A film badge worn by those likely to be exposed radiation consists of a film (7) in a plastic holder of known absorption properties (1). A window(2) lets through all types of radiation. As neutrons (3) do not themselves affect film they are slowed by a lead filter (5) and absorbed by a cadmium filter (6)which emits a gamma ray for each neutron, blackening the film, Gamma rays (4) themselves penetrate all filters. X-rays(9) penetrate the plastic filter, whereas beta particles and other types of radiation (1))blacken the film through the window. The developed film (8) shows blackening.

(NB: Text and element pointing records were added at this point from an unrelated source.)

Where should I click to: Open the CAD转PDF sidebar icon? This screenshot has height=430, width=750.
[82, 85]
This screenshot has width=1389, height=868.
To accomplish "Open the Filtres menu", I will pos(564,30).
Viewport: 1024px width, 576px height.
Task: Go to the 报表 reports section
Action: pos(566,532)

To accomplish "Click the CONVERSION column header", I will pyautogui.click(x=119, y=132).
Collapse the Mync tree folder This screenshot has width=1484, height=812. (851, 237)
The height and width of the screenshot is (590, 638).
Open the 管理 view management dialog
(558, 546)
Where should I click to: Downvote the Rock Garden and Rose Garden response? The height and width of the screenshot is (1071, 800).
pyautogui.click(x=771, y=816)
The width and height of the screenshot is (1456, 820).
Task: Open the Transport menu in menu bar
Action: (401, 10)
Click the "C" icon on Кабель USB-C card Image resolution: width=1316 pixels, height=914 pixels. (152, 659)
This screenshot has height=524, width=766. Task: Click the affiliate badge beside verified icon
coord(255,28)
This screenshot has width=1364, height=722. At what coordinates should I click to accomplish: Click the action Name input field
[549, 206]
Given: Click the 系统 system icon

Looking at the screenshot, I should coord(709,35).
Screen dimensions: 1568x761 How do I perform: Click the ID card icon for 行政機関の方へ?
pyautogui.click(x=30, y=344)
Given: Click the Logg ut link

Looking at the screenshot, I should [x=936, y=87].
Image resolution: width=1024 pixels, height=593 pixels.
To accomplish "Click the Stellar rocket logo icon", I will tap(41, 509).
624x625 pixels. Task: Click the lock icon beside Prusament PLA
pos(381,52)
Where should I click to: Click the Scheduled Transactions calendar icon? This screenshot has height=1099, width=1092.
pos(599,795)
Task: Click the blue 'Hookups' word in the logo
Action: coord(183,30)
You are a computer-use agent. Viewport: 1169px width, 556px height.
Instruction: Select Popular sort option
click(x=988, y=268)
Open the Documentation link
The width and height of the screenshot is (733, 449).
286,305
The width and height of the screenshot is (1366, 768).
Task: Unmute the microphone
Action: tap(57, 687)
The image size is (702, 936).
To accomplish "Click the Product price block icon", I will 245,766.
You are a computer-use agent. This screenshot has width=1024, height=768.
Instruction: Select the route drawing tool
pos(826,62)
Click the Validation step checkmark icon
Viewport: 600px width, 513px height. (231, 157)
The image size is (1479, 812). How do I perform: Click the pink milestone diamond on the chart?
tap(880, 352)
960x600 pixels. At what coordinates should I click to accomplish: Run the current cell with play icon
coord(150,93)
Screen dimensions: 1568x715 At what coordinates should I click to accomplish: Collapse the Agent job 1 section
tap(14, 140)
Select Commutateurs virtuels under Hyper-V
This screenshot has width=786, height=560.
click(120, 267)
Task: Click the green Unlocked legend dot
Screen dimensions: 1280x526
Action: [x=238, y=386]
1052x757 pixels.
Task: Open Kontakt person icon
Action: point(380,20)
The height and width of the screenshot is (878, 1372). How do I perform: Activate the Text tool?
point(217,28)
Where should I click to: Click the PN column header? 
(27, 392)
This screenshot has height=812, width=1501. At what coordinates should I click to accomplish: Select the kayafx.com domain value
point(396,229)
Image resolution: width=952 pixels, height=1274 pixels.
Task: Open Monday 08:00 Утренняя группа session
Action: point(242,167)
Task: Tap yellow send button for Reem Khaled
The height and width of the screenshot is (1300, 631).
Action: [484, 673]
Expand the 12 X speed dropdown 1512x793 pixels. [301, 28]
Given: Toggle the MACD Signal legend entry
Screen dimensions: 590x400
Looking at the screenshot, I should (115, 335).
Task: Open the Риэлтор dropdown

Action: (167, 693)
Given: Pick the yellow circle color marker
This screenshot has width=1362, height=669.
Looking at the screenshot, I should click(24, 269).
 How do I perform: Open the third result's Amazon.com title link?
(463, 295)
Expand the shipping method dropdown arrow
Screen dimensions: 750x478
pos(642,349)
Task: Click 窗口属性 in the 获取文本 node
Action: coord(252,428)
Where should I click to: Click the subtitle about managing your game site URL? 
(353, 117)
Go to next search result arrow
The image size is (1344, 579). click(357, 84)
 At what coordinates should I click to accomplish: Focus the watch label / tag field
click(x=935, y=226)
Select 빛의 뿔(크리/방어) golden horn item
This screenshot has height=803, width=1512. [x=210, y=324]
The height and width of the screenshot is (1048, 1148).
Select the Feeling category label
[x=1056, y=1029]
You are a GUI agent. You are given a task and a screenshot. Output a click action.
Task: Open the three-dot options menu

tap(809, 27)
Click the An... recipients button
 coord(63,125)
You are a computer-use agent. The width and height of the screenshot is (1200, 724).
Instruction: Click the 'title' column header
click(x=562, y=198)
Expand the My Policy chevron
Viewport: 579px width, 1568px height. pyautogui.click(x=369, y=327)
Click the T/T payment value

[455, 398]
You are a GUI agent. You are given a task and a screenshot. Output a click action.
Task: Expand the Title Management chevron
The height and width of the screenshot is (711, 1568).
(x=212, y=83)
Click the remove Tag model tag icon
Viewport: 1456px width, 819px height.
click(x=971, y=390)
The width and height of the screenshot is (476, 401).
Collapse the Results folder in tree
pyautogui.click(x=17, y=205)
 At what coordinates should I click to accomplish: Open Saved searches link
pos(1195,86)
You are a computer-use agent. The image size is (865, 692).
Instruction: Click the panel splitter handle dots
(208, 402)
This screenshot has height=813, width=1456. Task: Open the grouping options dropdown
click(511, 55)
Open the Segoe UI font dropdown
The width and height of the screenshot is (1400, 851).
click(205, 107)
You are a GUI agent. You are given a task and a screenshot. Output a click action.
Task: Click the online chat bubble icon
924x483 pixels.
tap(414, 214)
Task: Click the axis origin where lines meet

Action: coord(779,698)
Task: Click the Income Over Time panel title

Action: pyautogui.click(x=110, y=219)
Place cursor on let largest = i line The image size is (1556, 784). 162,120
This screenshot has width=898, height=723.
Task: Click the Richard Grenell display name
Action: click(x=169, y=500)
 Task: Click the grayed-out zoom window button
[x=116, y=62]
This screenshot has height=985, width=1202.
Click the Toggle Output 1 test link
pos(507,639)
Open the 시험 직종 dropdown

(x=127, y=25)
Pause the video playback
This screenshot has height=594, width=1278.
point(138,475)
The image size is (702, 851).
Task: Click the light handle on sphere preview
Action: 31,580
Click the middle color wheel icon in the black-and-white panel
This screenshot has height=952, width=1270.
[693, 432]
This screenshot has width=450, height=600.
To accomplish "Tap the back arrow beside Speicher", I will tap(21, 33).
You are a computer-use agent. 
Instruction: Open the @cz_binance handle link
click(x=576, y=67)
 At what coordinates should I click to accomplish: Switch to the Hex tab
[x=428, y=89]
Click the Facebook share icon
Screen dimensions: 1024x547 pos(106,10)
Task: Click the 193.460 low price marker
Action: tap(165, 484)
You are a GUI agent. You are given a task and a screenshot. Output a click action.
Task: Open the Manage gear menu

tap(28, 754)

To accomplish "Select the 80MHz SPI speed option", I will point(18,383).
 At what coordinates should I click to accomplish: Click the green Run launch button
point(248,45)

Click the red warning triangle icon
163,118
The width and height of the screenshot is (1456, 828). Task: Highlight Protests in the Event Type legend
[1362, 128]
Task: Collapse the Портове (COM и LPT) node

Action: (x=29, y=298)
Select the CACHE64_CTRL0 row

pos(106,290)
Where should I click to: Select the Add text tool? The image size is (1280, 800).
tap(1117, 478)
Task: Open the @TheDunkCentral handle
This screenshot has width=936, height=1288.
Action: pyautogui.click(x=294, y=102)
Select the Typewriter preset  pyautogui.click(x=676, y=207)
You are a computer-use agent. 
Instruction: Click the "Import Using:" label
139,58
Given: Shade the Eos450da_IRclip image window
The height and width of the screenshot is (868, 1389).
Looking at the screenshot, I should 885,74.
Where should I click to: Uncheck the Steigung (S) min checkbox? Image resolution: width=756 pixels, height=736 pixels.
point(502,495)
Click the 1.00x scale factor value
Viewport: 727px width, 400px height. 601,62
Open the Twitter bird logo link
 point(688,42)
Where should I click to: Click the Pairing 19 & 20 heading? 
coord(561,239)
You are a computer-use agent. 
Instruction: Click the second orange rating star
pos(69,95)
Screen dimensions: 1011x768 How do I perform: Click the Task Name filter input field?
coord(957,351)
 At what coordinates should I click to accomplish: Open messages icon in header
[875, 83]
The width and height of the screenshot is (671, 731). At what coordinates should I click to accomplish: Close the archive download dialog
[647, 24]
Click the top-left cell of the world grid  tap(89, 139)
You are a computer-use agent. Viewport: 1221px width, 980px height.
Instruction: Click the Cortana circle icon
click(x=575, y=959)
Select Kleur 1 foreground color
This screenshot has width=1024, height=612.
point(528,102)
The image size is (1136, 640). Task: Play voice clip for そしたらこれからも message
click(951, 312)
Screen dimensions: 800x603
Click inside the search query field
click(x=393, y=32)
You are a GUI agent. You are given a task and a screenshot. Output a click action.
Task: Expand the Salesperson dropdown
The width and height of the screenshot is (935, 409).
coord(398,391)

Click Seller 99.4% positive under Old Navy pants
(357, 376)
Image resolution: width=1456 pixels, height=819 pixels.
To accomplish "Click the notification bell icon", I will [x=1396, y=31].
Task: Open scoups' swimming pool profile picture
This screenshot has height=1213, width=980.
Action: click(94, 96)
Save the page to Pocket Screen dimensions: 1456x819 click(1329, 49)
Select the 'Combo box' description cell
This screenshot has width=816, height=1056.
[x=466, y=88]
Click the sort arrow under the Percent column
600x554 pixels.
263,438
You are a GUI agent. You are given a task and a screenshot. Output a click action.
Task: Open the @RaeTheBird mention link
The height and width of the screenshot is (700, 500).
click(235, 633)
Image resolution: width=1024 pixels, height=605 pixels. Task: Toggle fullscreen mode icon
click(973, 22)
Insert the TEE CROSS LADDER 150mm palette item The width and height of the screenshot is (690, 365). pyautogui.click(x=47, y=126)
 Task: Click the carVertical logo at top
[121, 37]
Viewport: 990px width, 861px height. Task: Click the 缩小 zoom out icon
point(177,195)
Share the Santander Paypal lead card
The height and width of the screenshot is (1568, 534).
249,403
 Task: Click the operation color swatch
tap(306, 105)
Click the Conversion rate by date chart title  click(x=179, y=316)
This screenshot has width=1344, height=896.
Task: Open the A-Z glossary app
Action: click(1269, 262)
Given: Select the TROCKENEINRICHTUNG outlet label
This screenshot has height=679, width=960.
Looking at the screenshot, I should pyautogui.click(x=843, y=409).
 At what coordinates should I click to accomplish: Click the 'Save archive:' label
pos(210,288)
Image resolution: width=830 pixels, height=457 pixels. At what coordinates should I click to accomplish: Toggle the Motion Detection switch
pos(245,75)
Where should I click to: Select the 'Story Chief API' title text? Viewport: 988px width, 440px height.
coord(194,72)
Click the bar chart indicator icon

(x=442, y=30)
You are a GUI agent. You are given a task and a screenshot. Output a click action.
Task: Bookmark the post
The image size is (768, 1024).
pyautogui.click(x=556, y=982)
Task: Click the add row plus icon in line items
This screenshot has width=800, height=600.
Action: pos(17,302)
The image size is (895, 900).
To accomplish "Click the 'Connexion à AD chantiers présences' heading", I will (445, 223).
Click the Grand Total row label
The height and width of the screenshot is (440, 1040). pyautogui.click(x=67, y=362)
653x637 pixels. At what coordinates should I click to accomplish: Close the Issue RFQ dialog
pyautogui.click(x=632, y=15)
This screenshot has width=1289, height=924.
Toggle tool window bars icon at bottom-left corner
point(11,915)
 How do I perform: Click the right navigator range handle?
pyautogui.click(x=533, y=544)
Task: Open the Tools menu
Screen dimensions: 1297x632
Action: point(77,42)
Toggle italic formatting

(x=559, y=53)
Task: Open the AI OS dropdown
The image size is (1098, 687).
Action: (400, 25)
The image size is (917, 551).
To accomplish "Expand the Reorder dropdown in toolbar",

Ionizing radiation is radiation that has enough energy to eject electrons from electrically neutral atoms, giving rise to charged atoms, or ions.

 

Ionizing radiation may consist of streams of high-energy particles or high-frequency (short-wavelength) electromagnetic radiation, including:

 

· alpha particles (high-speed helium nuclei)
· beta particles (high-speed electrons)
· other fast-moving particles, such as neutrons and protons
· X-rays and gamma rays (high frequency electromagnetic waves)

 

Neutrons are not themselves ionizing but their collisions with nuclei lead to the ejection of other charged particles that do cause ionization.

 

Ionizing radiation can have a particularly serious effect on biological tissues, although this depends much on the type of radiation and the extent of exposure.

 


Absorbers of ionizing radiation

An absorber is any material that is efficient at stopping ionizing radiation from passing through. Alpha particles are totally absorbed by a sheet of paper. Beta particles are absorbed by a few cm of plastic material or 1 cm of aluminum. Materials with a high atomic number and high density (e.g., lead, steel, and concrete) are used as absorbers of gamma rays.

 

radiation absorbers
Absorbers of α, β, and γ radiation.

 

Neutron absorbers such as boron, hafnium, and cadmium are used in control rods for reactors.